On Phase Unwrapping via Digital Wavefront Sensors

TL;DR

This paper introduces a novel phase unwrapping method by leveraging digital wavefront sensor reconstruction techniques, treating wrapped phase as wavefront aberration, and demonstrates its effectiveness through numerical tests in optical communication scenarios.

Contribution

It presents a new phase unwrapping approach based on wavefront sensor principles, bridging optical wavefront reconstruction and phase unwrapping tasks.

Findings

The method effectively unwraps phase in simulated optical communication data.

It compares favorably with existing state-of-the-art algorithms.

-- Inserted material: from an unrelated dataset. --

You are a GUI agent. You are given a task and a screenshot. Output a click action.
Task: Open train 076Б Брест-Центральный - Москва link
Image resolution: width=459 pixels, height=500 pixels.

Numerical results validate the approach's potential in practical applications.

Abstract

In this paper, we derive a new class of methods for the classic 2D phase unwrapping problem of recovering a phase function from its wrapped form. For this, we consider the wrapped phase as a wavefront aberration in an optical system, and use reconstruction methods for (digital) wavefront sensors for its recovery. The key idea is that mathematically, common wavefront sensors are insensitive to whether an incoming wavefront is wrapped or not. However, typical reconstructors for these sensors are optimized to compute smooth wavefronts. Thus, digitally "propagating" a wrapped phase through such a sensor and then applying one of these reconstructors results in a smooth unwrapped phase. First, we show how this principle can be applied to derive phase unwrapping algorithms based on digital Shack-Hartmann and Fourier-type wavefront sensors. Then, we numerically test our approach on an unwrapping problem appearing in a free-space optical communications project currently under development, and compare the results to those obtained with other state-of-the-art algorithms.